NMD Pharma Receives Approval to Start a combined Phase I/IIa Clinical Trial of NMD670 for the Treatment of Symptoms of Myasthenia Gravis

Aarhus, Denmark, 14 July 2020 – NMD Pharma A/S, a biotech company leading in the development of novel therapeutics for neuromuscular disorders, today announces that it has received approval from the Dutch ethics committee and regulatory authorities to advance its development candidate, NMD670, into clinical trials as a novel treatment for the symptoms of myasthenia gravis (MG).

NMD670 is a first-in-class small molecule inhibitor of the muscle specific chloride ion channel, the ClC-1 ion channel. NMD Pharma has demonstrated that ClC-1 inhibition can strengthen neuromuscular transmission and ultimately skeletal muscle function and this novel treatment approach has demonstrated compelling preclinical safety and efficacy data for MG.

The combined Phase I/IIa clinical trial is a randomized, double-blind, placebo controlled, single and multiple dose escalation study designed to assess the safety, tolerability, pharmacokinetics and pharmacodynamics of NMD670 in male and female healthy subjects and patients with MG.  The study will take place at the Centre for Human Drug Research (CHDR) in Leiden in the Netherlands and the first dosing is expected to take place over the next few months.

Thomas Holm Pedersen, Chief Executive Office of NMD Pharma, said: “We are very pleased to receive this approval to start our first clinical trial in humans with NMD670. MG is a rare autoimmune disease and there is a need for new, differentiated, treatment options for patients who are not adequately managed by standard of care therapies. Our pre-clinical work has already shown the potential benefit that CIC-1 inhibition can have, and so we are excited to start this trial over the next couple of months. I would like to take this opportunity to thank the team at NMD Pharma for all their hard work and dedication which has allowed the Company to reach this important milestone.”

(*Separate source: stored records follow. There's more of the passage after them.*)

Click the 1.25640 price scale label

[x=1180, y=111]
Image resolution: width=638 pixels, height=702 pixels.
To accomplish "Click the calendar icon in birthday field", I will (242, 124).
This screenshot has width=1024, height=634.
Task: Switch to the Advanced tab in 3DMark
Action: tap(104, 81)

Further information on the study can be found on the Netherlands Trial Register:

https://www.trialregister.nl/trial/8692

About NMD Pharma

NMD Pharma A/S, is a private biotech company leading in the development of novel first-in-class therapies for severe neuromuscular disorders. The Company was incorporated as a spin-off from Aarhus University, Denmark in 2015 and was founded on more than 15 years of muscle physiology research with a focus on regulation of skeletal muscle excitability under physical activity. NMD Pharma has built a world-leading muscle electrophysiology platform leveraging the in-depth know-how of muscle physiology and muscular disorders, small molecule modulators, enabling technologies and tools as well as in-vivo pharmacology models for discovering and developing proprietary modulators of neuromuscular function. NMD Pharma received seed financing from Novo Seeds, Lundbeckfonden Emerge and Capnova in 2016, and in 2018 raised a €38 million Series A financing, led by new investor INKEF Capital, together with new investor Roche Venture Fund and existing investors Novo Seeds and Lundbeckfonden Emerge.

Find out more about us online at  http://www.nmdpharma.com/.

About NMD670

NMD670 is NMD Pharma’s lead development program. It is a first-in-class small molecule inhibitor of the muscle specific chloride ion channel, the ClC-1 ion channel. NMD Pharma has demonstrated that ClC-1 inhibition can strengthen neuromuscular transmission and ultimately skeletal muscle function and this novel treatment approach has demonstrated compelling preclinical safety and efficacy data for MG.

About Myasthenia Gravis (MG)

MG is a rare and chronic autoimmune disease where IgG antibodies disrupt communication between nerves and muscles causing debilitating and potentially life-threatening muscle weakness. It most commonly affects the muscles that control the eyes and eyelids, facial expressions, chewing, swallowing and speaking but it can affect most parts of the body. More than 85% of people with MG progress to generalized MG (gMG) within 18 months and in more life-threatening cases, MG can affect the muscles responsible for breathing. Patients with confirmed acetylcholine receptor (AChR) antibodies account for 80-90% of the total gMG population. There are approximately 100,000 people in the European Union, 65,000 people in the United States and 20,000 people in Japan living with the disease.